80 % des agents pathogènes susceptibles d’être utilisés à des fins de bioterrorisme à visée humaine sont zoonotiques, d’où l’importance, partout dans le monde, de la surveillance des maladies animales. Les vétérinaires sont donc des acteurs de première ligne. Toutefois, leur sensibilisation au bioterrorisme n’est pas optimale. Certains experts préconisent par ailleurs une plus ample communication sur ce type de risque lié à des agents biologiques.

Même si l’éventualité d’une guerre biologique répugne depuis longtemps la conscience de l’humanité, des êtres humains fabriquent et utilisent des armes biologiques depuis près de trois mille ans. Au début, la guerre biologique consistait surtout à lancer des carcasses d’animaux à l’intérieur des fortifications ennemies, à contaminer les puits et à utiliser des armes empoisonnées. Au cours du siècle dernier, des progrès considérables ont été enregistrés en ce qui concerne la mise au point d’armes biologiques et la conception de vecteurs efficaces. Durant les dernières années, plusieurs groupes terroristes et individus ont employé – ou tenté d’utiliser – des armes biologiques. Par exemple, en 1984, des membres de la secte religieuse Rajneesh, établie en Oregon, ont infecté les buffets de salades de plusieurs restaurants à l’aide de Salmonella Typhimurium, intoxiquant et rendant malades sept cent cinquante et une personnes. Entre 1990 et 1995, la secte japonaise Aum Shinrikyo a essayé vainement, à plusieurs reprises, de répandre des agents biologiques sous forme d’aérosols. Plus récemment, à la fin de l’année 2001 aux Etats-Unis, des terroristes ont délibérément propagé la maladie du charbon au moyen de lettres contaminées, tuant cinq personnes et incitant les médecins à prescrire une antibiothérapie à trente mille individus.

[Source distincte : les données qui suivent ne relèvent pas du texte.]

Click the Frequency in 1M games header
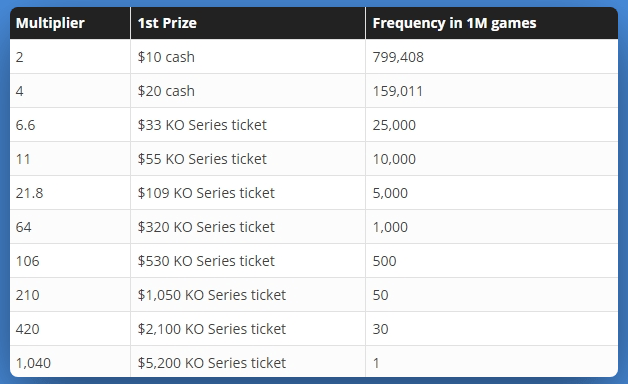The height and width of the screenshot is (384, 628). point(492,23)
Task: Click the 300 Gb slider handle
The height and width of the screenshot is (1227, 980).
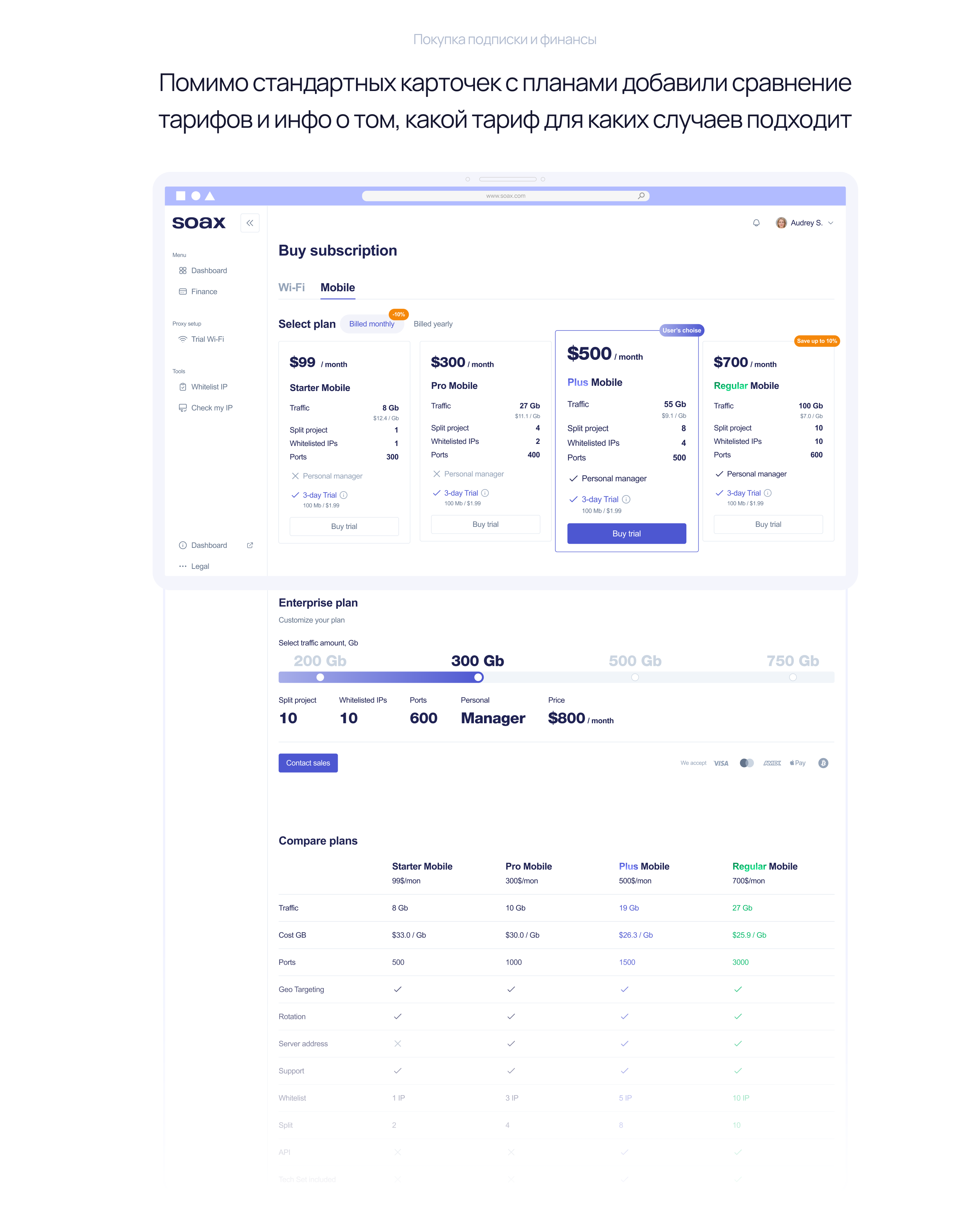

Le bioterrorisme peut aussi toucher le règne animal

Il est important de rappeler que 80 % des agents pathogènes susceptibles d’être utilisés à des fins de bioterrorisme à visée humaine sont zoonotiques, d’où l’importance de la surveillance et du contrôle des maladies animales partout dans le monde (voir encadré en page 32). Il peut s’agir, par exemple, de la brucellose ou de la tularémie. Le bioterrorisme peut également frapper le règne animal. Celui-ci est en effet exposé au risque d’infection intentionnelle par des agents biologiques (peste porcine classique, fièvre aphteuse, charbon, etc.). Une fois encore, dans le passé, des exemples comme l’inoculation du bacille de la morve aux chevaux des troupes alliées par les Allemands lors de la Première Guerre mondiale, ainsi que l’empoisonnement de bovins par le bacille du charbon, également par les Allemands, l’ont illustré.

Une attaque biologique à visée uniquement animale lancée contre le secteur agricole d’un pays peut aussi avoir d’énormes conséquences économiques et perturber gravement son approvisionnement alimentaire. L’épidémie de fièvre aphteuse qui a touché l’Europe en 2001, bien que non intentionnelle, a rappelé l’impact considérable de la propagation de cette maladie chez les animaux. Ainsi, les coûts directs et indirects de cette épizootie en Grande-Bretagne ont été estimés à environ 9 204 millions de dollars. Ceux induits par l’épizootie de peste porcine classique de 1997/1998 aux Pays-Bas ont atteint 2 340 millions de dollars. Ces coûts sont dus à des épizooties “accidentelles” ; ceux d’épizooties intentionnelles pourraient se révéler bien plus élevés.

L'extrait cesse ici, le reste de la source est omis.